И ей бы усмехнуться, показать презрение и превосходство, но вместо того она, ужасно ненавидя эту свою слабость, указала ему взглядом к выходу. Решила для себя: пусть лучше так, чем это все терпеть.

— Эй, ну вообще-то Таинства так называются не потому, что их никто не должен знать вне Ордена, — она старалась говорить погромче, позадорней. — Раньше первые два тоже были для зевак, чтобы всем миром провожать на путь служения. Отсюда и пошло “первой воды коснулся” — все касались, чтоб урвать себе благословение. “Таинство” — потому что лишь во время них ты можешь напрямую обратиться к Духам, и что ты им скажешь — твоя тайна, обещание. И больше никогда с ними не может быть такого тесного общения. “Сие есть единение почти интимное” — описывала их Йели́на Ле…

— Ой, посмотрите, опять умничает! — Содрехт снова засмеялся. — Орья, ты же ей подружка, должна знать, что никогда нельзя при ней такое спрашивать: она же со времен Войн Духов перескажет все.

— Ты просто сам не знаешь половины этого вот и завидуешь! — заспорила Орьяна.

А Йер чуть улыбалась и посмеивалась вместе с ними, чтобы за улыбкой спрятать пристальный взгляд в сторону.
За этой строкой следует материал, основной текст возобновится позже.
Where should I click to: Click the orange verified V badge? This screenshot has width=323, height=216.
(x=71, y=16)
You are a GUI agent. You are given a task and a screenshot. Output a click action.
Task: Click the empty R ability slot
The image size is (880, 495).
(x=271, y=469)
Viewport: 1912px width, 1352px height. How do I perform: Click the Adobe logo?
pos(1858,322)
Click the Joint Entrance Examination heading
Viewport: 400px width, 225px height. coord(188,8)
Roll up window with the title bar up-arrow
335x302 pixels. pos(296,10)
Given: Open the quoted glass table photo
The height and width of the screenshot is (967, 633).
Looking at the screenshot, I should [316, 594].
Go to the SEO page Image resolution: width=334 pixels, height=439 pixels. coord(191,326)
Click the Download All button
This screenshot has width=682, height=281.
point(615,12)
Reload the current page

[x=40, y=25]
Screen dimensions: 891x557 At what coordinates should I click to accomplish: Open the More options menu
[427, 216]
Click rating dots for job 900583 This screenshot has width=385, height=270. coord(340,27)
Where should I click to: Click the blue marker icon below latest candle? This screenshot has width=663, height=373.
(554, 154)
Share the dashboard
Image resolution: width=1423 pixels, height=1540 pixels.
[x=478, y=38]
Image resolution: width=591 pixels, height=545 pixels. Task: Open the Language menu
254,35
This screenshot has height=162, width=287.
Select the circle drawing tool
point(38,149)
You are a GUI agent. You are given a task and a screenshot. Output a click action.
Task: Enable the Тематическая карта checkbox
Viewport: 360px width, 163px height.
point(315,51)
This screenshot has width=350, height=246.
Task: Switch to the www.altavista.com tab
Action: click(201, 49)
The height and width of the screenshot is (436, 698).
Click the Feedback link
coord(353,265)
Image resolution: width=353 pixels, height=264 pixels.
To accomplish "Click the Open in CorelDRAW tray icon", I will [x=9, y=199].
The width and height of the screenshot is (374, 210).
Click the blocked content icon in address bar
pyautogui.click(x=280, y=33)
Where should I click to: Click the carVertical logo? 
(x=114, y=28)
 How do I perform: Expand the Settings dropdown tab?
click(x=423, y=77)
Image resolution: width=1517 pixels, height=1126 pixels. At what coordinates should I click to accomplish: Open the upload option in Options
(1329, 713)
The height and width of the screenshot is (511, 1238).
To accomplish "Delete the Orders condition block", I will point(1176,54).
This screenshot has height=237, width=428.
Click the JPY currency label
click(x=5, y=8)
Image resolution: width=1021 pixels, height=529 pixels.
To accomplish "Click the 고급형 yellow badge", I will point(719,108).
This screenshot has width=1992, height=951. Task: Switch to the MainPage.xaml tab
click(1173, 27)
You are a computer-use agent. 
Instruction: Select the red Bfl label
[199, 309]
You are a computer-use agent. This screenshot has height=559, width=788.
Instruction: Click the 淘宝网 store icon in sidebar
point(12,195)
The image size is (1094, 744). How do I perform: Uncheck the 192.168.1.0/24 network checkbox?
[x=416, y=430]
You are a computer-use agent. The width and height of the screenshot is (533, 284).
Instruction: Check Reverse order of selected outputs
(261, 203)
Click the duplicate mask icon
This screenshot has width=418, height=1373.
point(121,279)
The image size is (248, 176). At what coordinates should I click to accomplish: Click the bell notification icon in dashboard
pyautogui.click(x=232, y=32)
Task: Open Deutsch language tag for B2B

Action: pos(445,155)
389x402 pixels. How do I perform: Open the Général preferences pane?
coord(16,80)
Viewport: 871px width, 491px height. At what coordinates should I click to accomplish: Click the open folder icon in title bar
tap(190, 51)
К дверям, где промелькнул проворный силуэт.

За перебранкой кроме Йер никто и не заметил, что теперь их за столом осталось трое.

* * *

Йергерт смотрел в небо — ясное; пожалуй слишком ясное для осени, перевалившей во вторую половину. Солнце медленно клонилось вниз. Он провожал его глазами с ужасом и нетерпением, смешавшимися воедино.

Юноша не представлял, что ему делать и куда девать себя до вечера. Внутри все напрягалось до того, что сложно было сделать вдох. Не страх — нет, это был не он, но что-то столь же липкое и жуткое, мешающее жить.

Йергерт впихнул в себя скупой вдох через сомкнутые зубы, отмер. Двинулся в привычный и спокойный птичник — его вычистили еще утром, и теперь там можно было отыскать уединение и тишину.

Птицы сидели смирно — они знали его хорошо и не тревожились. В вольерах пахло прело и тепло. Возня и писки замыкали маленький мирок и ограждали от всего, что есть снаружи.

Сокол по привычке сел на руку, не покрытую перчаткой. Он вертел забавной плоской головой, разглядывал лицо.

Йергерт вдруг понял, что на следующую охоту он поедет уже братом Ордена. Не мальчиком, что подает и забирает клобуки, и на какого шикают, чтоб шевелился побыстрей, а настоящим братом с собственным плащом и соколом.

Мысль эта больше напугала, чем обрадовала или воодушевила.